• _WHAT TO WORK ON_: Your reply should set down word for word each line below from the one with "Select the Ethereum (ETH) row label" through the final line, both included, but none of the pictures.

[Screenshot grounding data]
▬▬▬▬▬▬

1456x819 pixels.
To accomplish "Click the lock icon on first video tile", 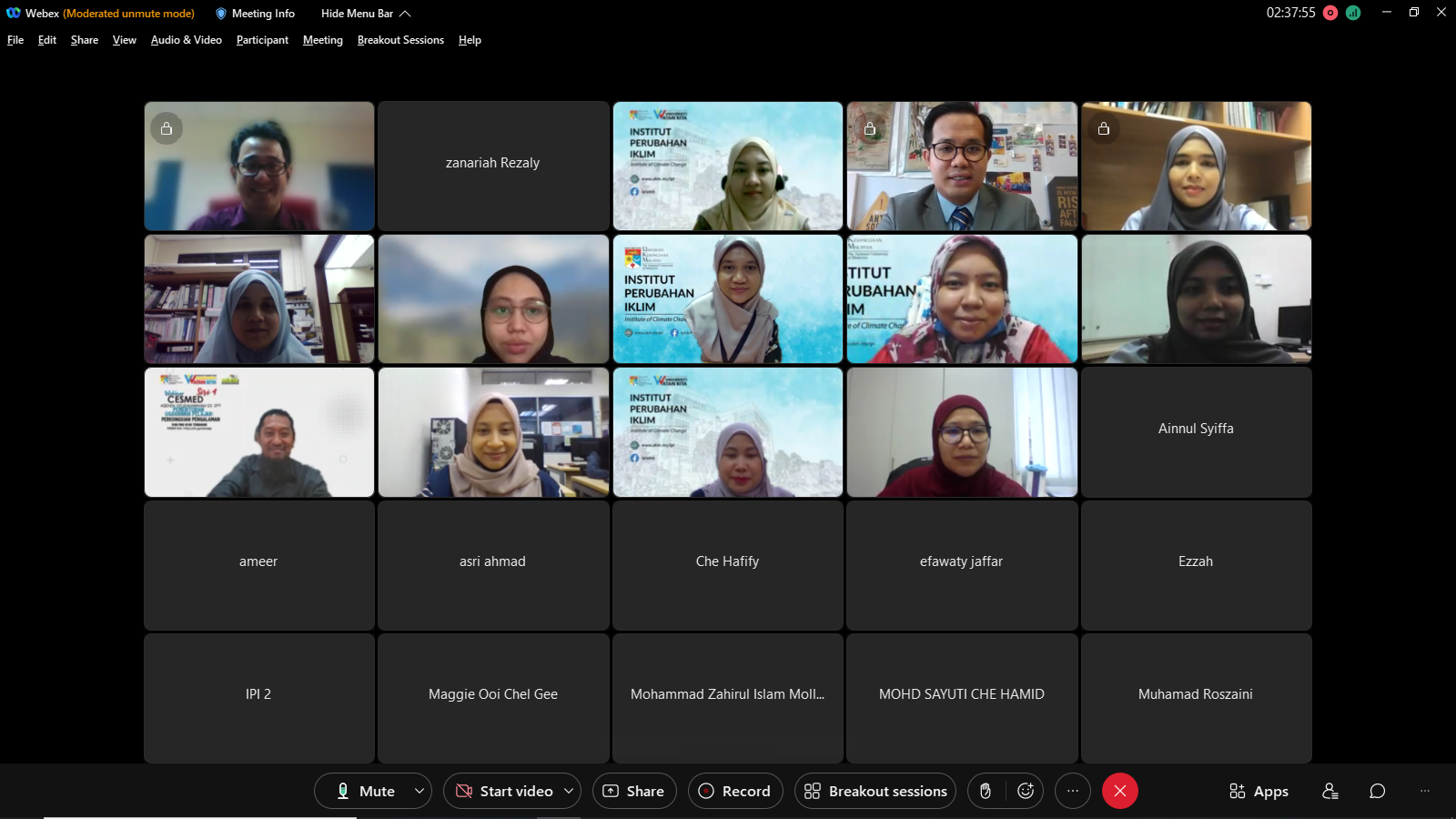I will click(x=167, y=128).
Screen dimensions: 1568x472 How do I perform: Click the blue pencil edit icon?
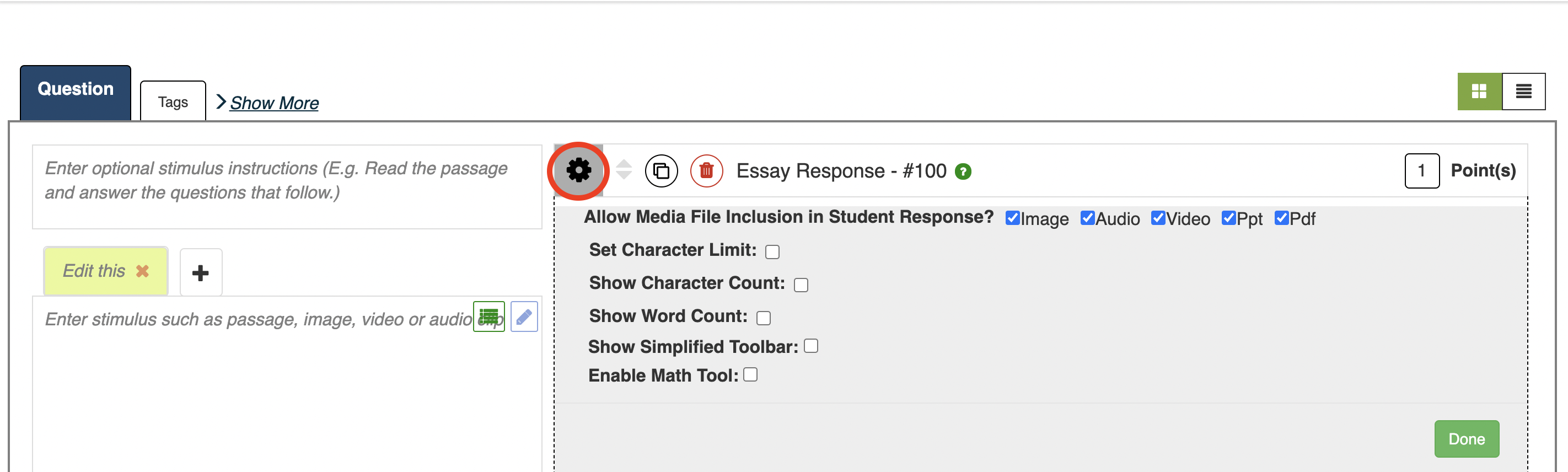pos(524,316)
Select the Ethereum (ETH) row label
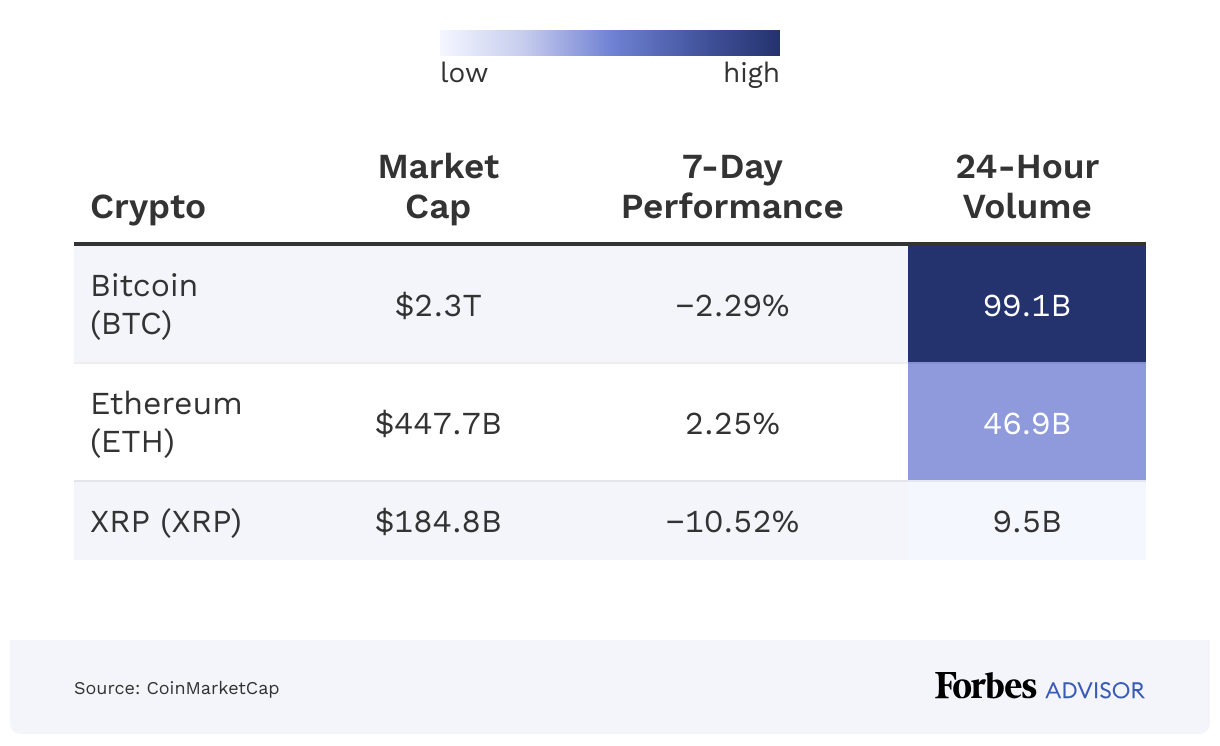This screenshot has height=746, width=1220. click(166, 423)
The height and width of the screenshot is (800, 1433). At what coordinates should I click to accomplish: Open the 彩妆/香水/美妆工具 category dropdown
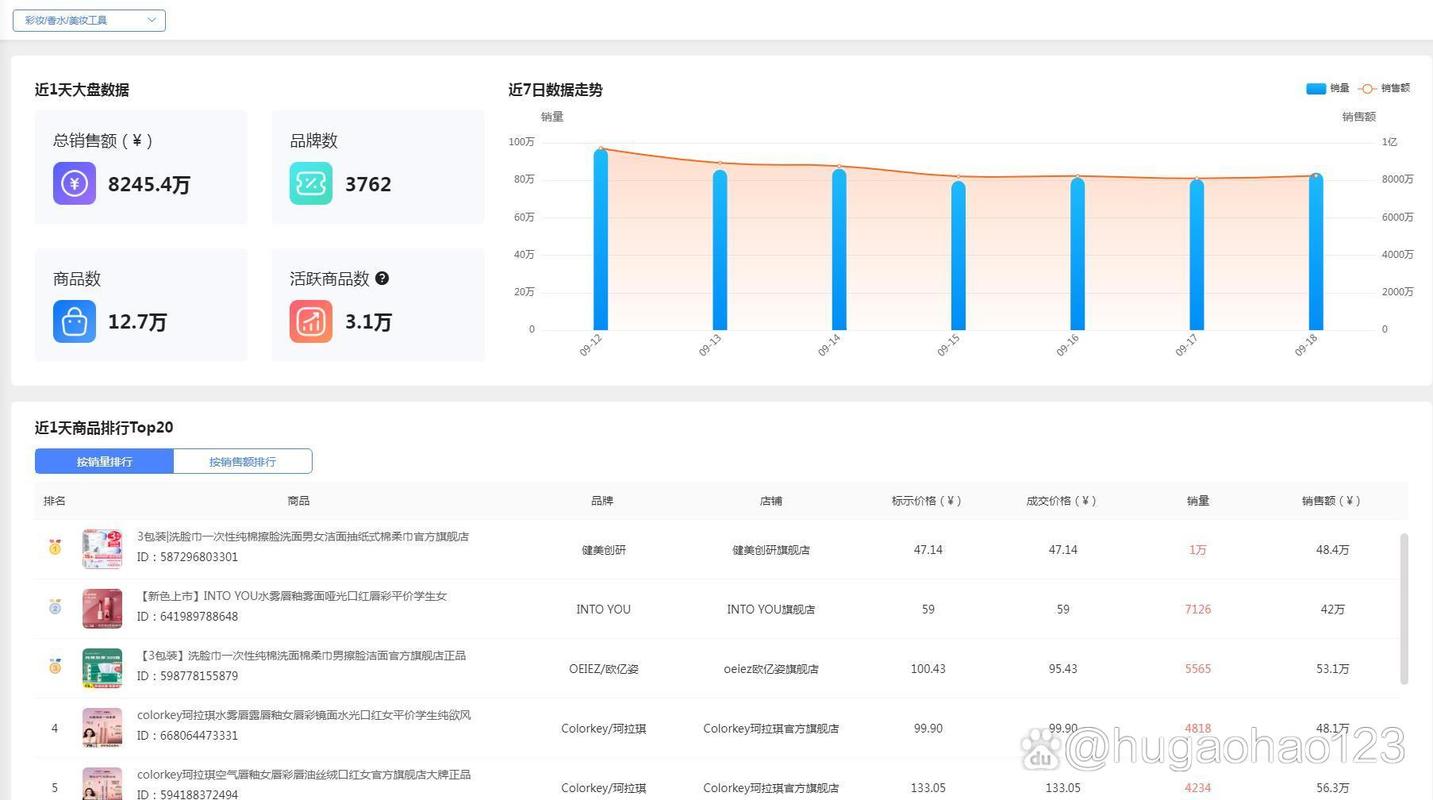(x=89, y=20)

▬▬▬▬▬▬

• _WORKED SOLUTION_:
Select the Ethereum (ETH) row label
This screenshot has height=746, width=1220. click(166, 423)
The height and width of the screenshot is (800, 1433). At what coordinates should I click to accomplish: Open the 彩妆/香水/美妆工具 category dropdown
(x=89, y=20)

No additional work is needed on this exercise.